-- What is required --
All of the data that follows should be retyped exactly, please, except the pictures.

-- Records for the exercise --

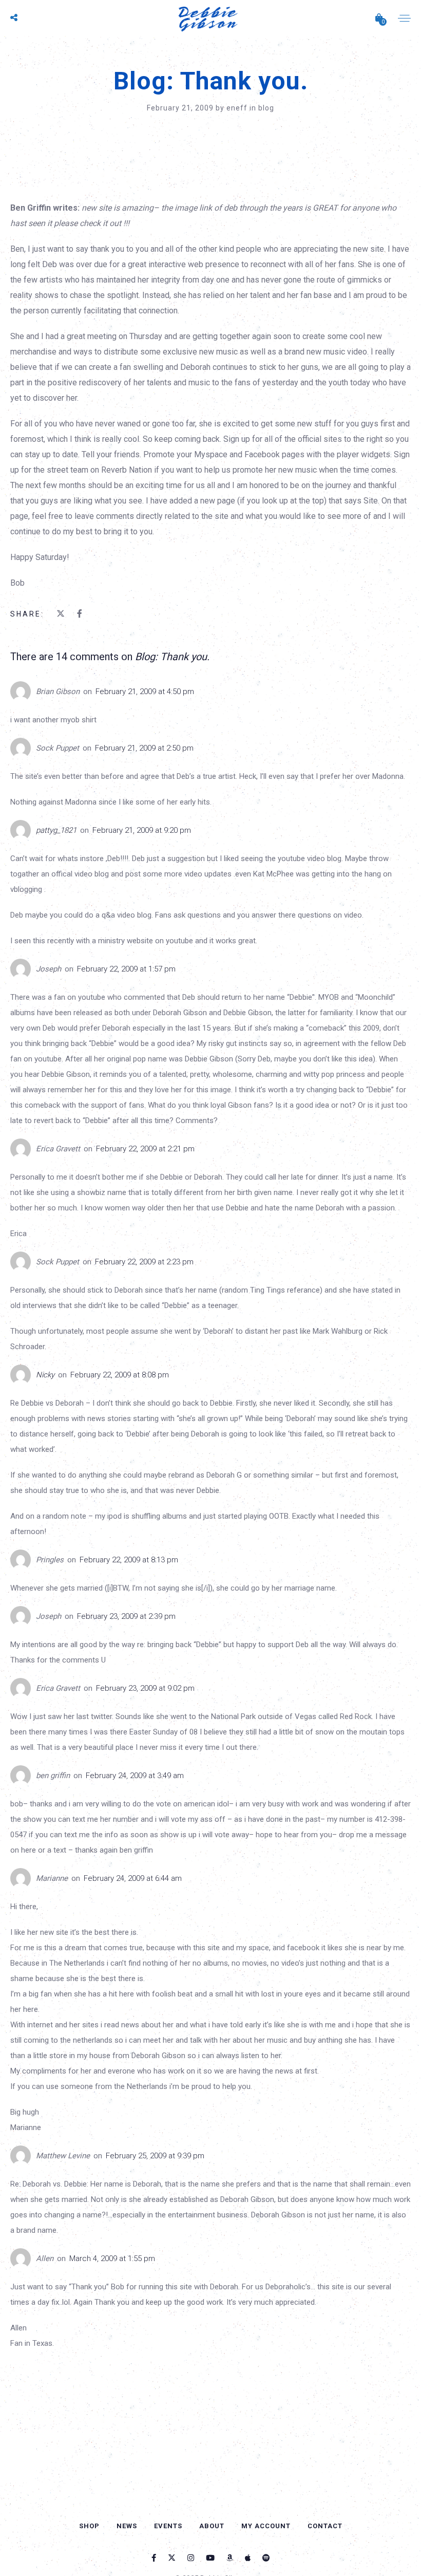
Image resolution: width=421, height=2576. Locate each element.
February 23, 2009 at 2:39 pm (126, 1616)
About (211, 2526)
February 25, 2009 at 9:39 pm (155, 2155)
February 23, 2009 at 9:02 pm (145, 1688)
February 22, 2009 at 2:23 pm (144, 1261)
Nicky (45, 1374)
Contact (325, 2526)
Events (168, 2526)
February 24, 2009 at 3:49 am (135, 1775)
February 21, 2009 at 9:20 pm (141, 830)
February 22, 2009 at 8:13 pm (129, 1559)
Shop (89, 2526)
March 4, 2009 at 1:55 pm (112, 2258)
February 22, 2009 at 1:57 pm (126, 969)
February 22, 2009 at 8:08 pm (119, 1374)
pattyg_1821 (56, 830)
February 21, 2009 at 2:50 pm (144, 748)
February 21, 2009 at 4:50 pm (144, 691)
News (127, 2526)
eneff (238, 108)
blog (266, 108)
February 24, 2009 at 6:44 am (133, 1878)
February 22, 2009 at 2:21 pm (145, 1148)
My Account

-- Response --
Image resolution: width=421, height=2576. Locate each element.
February 23, 2009 at 2:39 pm (126, 1616)
About (211, 2526)
February 25, 2009 at 9:39 pm (155, 2155)
February 23, 2009 at 9:02 pm (145, 1688)
February 22, 2009 at 2:23 pm (144, 1261)
Nicky (45, 1374)
Contact (325, 2526)
Events (168, 2526)
February 24, 2009 at 3:49 am (135, 1775)
February 21, 2009 at 9:20 pm (141, 830)
February 22, 2009 at 8:13 pm (129, 1559)
Shop (89, 2526)
March 4, 2009 at 1:55 pm (112, 2258)
February 22, 2009 at 1:57 pm (126, 969)
February 22, 2009 at 8:08 pm (119, 1374)
pattyg_1821 (56, 830)
February 21, 2009 at 2:50 pm (144, 748)
February 21, 2009 at 4:50 pm (144, 691)
News (127, 2526)
eneff (238, 108)
blog (266, 108)
February 24, 2009 at 6:44 am (133, 1878)
February 22, 2009 at 2:21 pm (145, 1148)
My Account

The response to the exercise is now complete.